Avant de développer le photovoltaïque sur les terres agricoles, il est prioritaire de le faire sur les zones déjà artificialisées. C’est enfoncer une porte ouverte que de proclamer cela aux agriculteurs, mais il s’agit désormais de se donner les moyens pour favoriser la mise en place de panneaux solaires sur ces fameuses zones.

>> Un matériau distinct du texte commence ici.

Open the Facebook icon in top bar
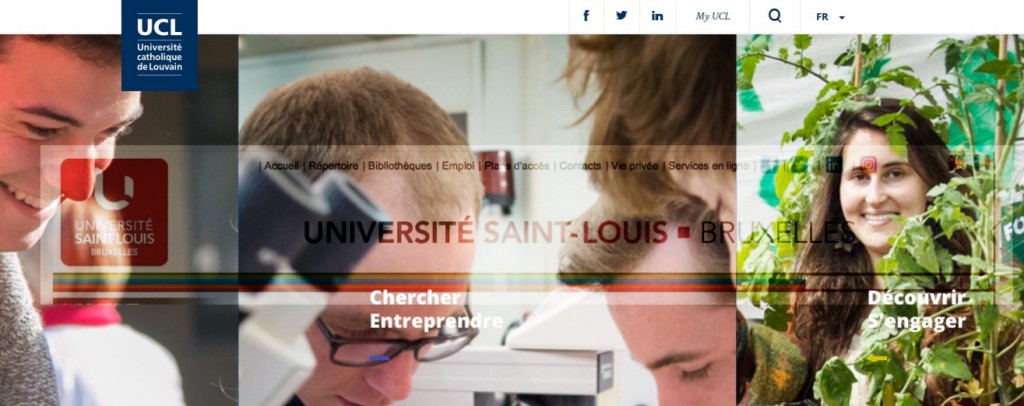This screenshot has width=1024, height=406. click(x=586, y=16)

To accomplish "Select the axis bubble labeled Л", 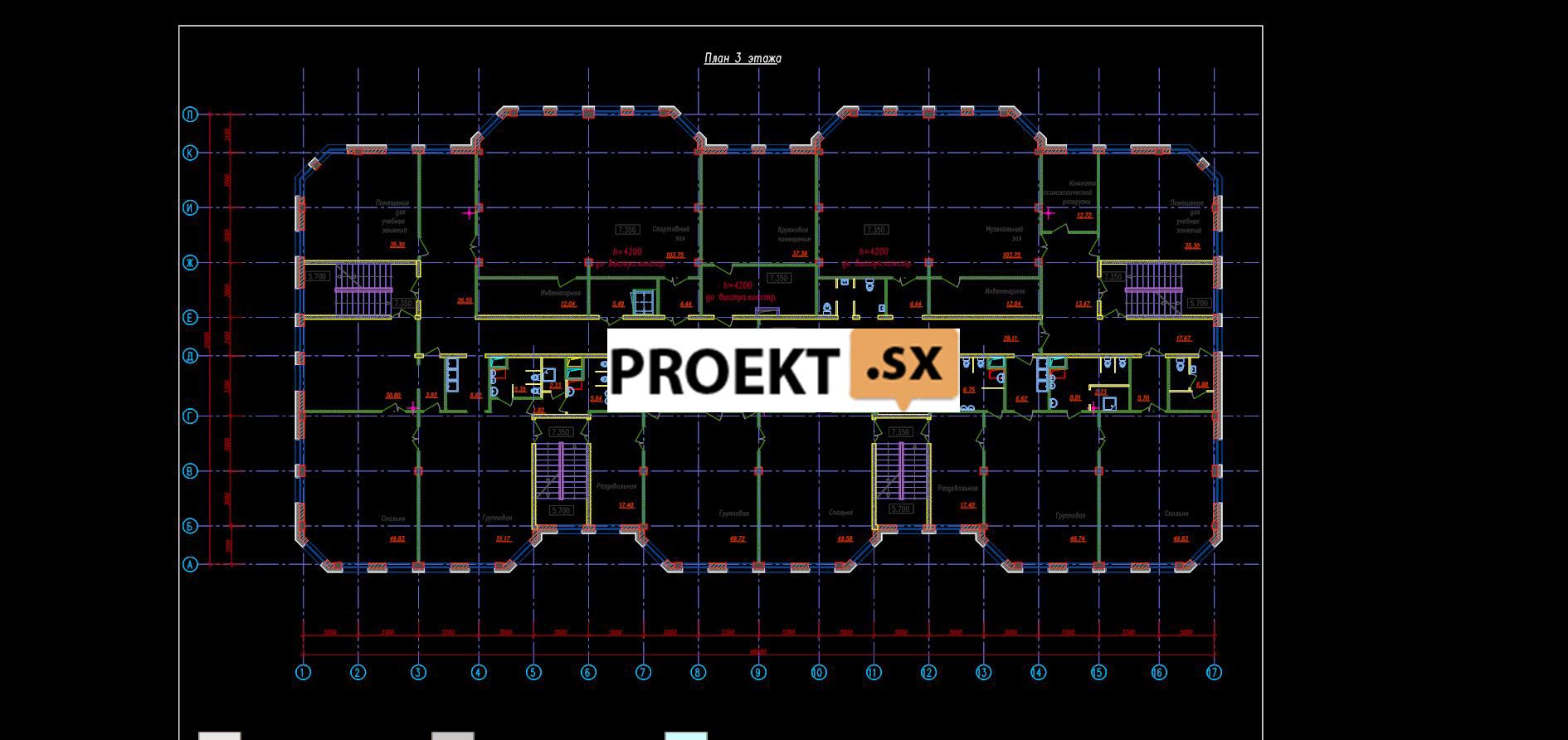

L’association Apepha (Agriculteurs producteurs d’électricité photovoltaïque associés) a ainsi envoyé un courrier aux députés et sénateurs pour les appeler à faciliter le développement de petites centrales au sol autour des bâtiments agricoles, sur des terres déjà artificialisées.

Guichet unique

Le collectif qui regroupe plusieurs centaines d’agriculteurs suggère la mise en place d’un guichet unique, qui garantit un tarif d’achat sans avoir à passer par la fastidieuse étape des appels d’offres. L’Apepha propose que le prix soit identique à celui des centrales en toiture de moins de 500 kWc (actuellement à 0,11 € / kWh), pour la même limite de puissance.

Zones tampons

L’association évoque aussi la valorisation des bandes "tampons" comme lieu potentiel de mise en place de centrales solaires au sol. Ces espaces peu ou pas productif pourraient ainsi contribuer à la transition énergétique et à la sécurité d’approvisionnement en électricité du pays.